J5.2 Turbulence in Atmospheric Surface Layer Revisited (Invited Presentation)

Friday, 15 June 2018: 8:45 AM
Ballroom D (Renaissance Oklahoma City Convention Center Hotel)
Sergej Zilitinkevich, Univ. of Helsinki, Helsinki, Finland

Monin-Obukhov (1954) Similarity Theory (MOST) of the surface-layer turbulence was derived via dimensional analysis from similarity and scaling reasoning in frames of conventional turbulence paradigm attributed to Kolmogorov (1941). We recall that Kolmogorov considered the shear-generated turbulence in neutrally stratified flows, whereas subsequent extension of his vision to any stratification was done by his followers without proof. Anyhow, MOST was the first theory answered the challenging question of the effects of stratification on turbulence and remained the most quoted paper in atmospheric sciences over many decades. In the course of time, more and more evidence of its poor applicability to unstable and strongly stable stratifications was collected and now approached critical level. The talk focused on the major failures of MOST listed below.
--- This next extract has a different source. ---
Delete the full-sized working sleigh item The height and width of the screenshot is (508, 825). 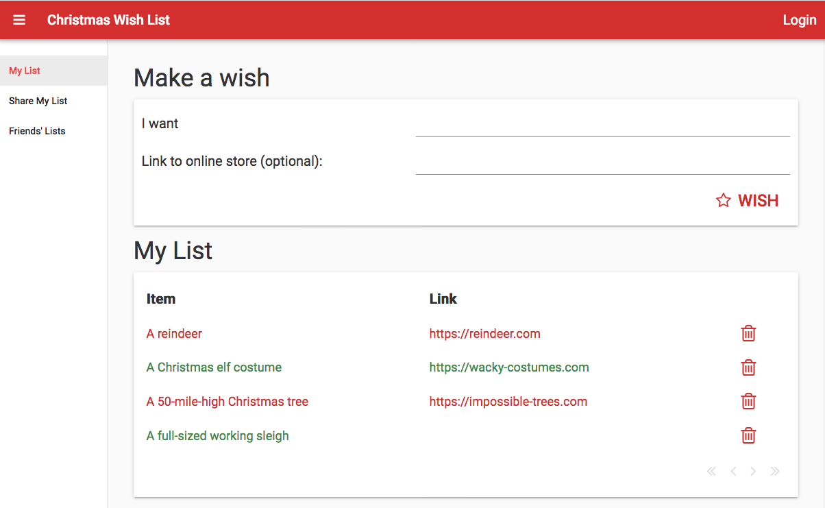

In unstable stratification, MOST does not distinguish between

  • Shear-generated turbulence consisted of dynamically unstable eddies that break down to perform direct cascade of kinetic energy from larger to smaller scales, towards dissipation
  • Buoyancy-generated turbulence consisted of uprising plumes that merge to perform inverse cascade – from smaller to larger scales towards self-organised “convective winds”

The point is that conventional paradigm and, hence, MOST do not envisage inverse cascades, thus offering erroneous picture of turbulence in unstable stratification, particularly, of anisotropy, horizontal fluxes and 3-dimensional diffusivity (Zilitinkevich 1973, 2010, 2013). Furthermore, MOST ignores self-organised convective winds and extra turbulence generated by convective-wind shears close to the surface. This causes underestimation of the near-surface heat and matter transfer in calm-weather convection by an order of magnitude (Zilitinkevich et al., 2006).
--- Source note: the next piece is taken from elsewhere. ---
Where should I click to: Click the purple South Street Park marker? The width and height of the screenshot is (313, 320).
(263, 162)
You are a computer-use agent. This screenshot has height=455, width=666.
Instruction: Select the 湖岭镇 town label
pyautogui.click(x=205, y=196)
In moderately stable stratification, MOST serves as a good approximation; but in very stable stratification it wrongly predicts principally similar formulation of eddy viscosity and heat conductivity. The latter implies unrealistic degeneration of atmospheric turbulence in the conditions where it factually ever exists, e.g., in the surface layer over rough surfaces and in the free atmosphere (Zilitinkevich et al, 2007a, 2008a, 2009, 2013). In modelling practice, this unacceptable fault is corrected without physical explanation.

Moreover, MOST disregards interaction between the surface layer and the rest of PBL, which makes it fully erroneous as applied to long-lived PBLs crucially dependent on the basic-state stratification in free atmosphere (Zilitinkevich and Esau, 2002, 2007).
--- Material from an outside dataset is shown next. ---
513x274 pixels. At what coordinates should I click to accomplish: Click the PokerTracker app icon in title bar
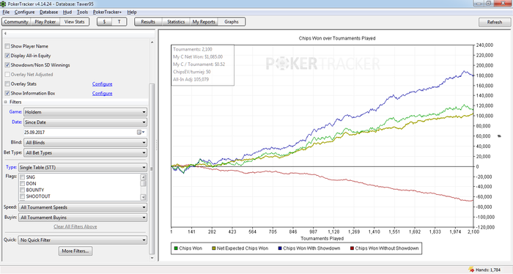click(3, 4)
In spite of well-documented inconsistencies, MOST has not been principally revised. We derive alternative theory from basic physical principals (rather than dimensional analysis) in frames of revised paradigm accounting for real features of stratified turbulence (Zilitinkevich, 2010):

  • Non-gradient turbulent transports along with down-gradient transports
  • Inverse energy cascades, particularly in convective turbulence, along with direct cascades in shear-generated mechanical turbulence eddies
  • Self-organised motions, such as cells of rolls in convective layers, complementing usual mean flow and strongly enhancing drag and heat/mass transfer at the surface

We present illustrative examples were MOST fails and alternative theory explains why it fails.